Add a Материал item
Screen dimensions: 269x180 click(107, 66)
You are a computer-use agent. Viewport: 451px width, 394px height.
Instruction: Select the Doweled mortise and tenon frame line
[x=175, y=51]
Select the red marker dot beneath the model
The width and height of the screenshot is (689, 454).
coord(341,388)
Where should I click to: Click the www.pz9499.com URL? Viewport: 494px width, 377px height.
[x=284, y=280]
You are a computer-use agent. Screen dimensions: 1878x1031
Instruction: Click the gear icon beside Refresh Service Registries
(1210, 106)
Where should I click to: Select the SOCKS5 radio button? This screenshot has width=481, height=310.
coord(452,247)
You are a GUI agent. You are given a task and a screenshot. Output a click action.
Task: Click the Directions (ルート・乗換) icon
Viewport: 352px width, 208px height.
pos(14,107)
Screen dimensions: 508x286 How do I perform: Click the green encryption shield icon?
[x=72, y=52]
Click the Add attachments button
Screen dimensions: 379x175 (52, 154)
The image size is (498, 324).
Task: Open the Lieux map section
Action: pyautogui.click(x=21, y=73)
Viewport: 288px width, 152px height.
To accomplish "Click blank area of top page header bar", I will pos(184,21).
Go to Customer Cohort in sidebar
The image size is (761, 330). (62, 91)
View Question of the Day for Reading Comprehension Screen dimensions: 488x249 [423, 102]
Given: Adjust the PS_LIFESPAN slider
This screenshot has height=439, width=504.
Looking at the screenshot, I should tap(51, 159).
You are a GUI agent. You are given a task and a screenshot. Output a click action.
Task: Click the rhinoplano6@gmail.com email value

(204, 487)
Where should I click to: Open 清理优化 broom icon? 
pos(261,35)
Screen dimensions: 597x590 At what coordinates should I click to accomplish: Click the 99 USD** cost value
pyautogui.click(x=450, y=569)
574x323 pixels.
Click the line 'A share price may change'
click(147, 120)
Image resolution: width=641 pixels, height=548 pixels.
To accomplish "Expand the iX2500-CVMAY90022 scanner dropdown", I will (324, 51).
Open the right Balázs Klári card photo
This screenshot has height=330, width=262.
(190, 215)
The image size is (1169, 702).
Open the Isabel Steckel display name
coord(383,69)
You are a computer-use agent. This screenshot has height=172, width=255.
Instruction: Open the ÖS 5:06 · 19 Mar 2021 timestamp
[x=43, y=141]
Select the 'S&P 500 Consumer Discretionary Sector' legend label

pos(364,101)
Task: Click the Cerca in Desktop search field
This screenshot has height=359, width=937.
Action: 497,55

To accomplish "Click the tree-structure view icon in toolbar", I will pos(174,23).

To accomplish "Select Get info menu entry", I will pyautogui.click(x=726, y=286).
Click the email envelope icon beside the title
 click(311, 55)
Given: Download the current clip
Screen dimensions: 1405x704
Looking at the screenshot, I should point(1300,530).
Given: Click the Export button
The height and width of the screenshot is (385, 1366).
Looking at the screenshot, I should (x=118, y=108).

——————

## What this task involves
Each line above that contains the string "pixels" should be identified and copied.

## Completed task
574x323 pixels.
Image resolution: width=641 pixels, height=548 pixels.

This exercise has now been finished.